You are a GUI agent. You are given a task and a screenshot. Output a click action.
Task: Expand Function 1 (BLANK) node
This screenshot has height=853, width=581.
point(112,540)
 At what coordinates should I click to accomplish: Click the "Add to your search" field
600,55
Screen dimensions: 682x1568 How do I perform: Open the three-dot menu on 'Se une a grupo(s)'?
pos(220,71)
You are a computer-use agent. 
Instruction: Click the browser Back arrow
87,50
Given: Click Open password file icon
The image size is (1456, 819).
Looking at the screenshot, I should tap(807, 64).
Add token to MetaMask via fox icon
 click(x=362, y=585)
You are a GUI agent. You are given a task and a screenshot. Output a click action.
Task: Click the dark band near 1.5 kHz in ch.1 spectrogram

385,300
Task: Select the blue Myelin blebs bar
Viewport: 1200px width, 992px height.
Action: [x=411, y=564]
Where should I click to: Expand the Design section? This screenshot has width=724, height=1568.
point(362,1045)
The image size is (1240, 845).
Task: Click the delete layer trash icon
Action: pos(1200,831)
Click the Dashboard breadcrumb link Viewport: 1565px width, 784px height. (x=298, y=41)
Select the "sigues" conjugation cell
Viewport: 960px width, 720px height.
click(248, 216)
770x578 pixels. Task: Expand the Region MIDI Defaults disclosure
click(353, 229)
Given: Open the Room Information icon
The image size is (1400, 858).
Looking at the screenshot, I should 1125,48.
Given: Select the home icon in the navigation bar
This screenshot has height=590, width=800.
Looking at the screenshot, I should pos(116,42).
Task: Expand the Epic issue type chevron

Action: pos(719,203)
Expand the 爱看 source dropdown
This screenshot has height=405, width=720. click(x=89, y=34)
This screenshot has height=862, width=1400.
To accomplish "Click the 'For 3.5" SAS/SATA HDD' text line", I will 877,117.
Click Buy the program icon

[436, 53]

━━━━

* _PROMPT_
Could you reproduce every entry above exactly as written?

* _THE COMPLETED TASK_
You are a GUI agent. You are given a task and a screenshot. Output a click action.
Task: Expand Function 1 (BLANK) node
This screenshot has height=853, width=581.
point(112,540)
 At what coordinates should I click to accomplish: Click the "Add to your search" field
600,55
Screen dimensions: 682x1568 How do I perform: Open the three-dot menu on 'Se une a grupo(s)'?
pos(220,71)
You are a computer-use agent. 
Instruction: Click the browser Back arrow
87,50
Given: Click Open password file icon
The image size is (1456, 819).
Looking at the screenshot, I should tap(807, 64).
Add token to MetaMask via fox icon
 click(x=362, y=585)
You are a GUI agent. You are given a task and a screenshot. Output a click action.
Task: Click the dark band near 1.5 kHz in ch.1 spectrogram

385,300
Task: Select the blue Myelin blebs bar
Viewport: 1200px width, 992px height.
Action: [x=411, y=564]
Where should I click to: Expand the Design section? This screenshot has width=724, height=1568.
point(362,1045)
The image size is (1240, 845).
Task: Click the delete layer trash icon
Action: pos(1200,831)
Click the Dashboard breadcrumb link Viewport: 1565px width, 784px height. (x=298, y=41)
Select the "sigues" conjugation cell
Viewport: 960px width, 720px height.
click(248, 216)
770x578 pixels. Task: Expand the Region MIDI Defaults disclosure
click(353, 229)
Given: Open the Room Information icon
The image size is (1400, 858).
Looking at the screenshot, I should 1125,48.
Given: Select the home icon in the navigation bar
This screenshot has height=590, width=800.
Looking at the screenshot, I should pos(116,42).
Task: Expand the Epic issue type chevron

Action: pos(719,203)
Expand the 爱看 source dropdown
This screenshot has height=405, width=720. click(x=89, y=34)
This screenshot has height=862, width=1400.
To accomplish "Click the 'For 3.5" SAS/SATA HDD' text line", I will 877,117.
Click Buy the program icon

[436, 53]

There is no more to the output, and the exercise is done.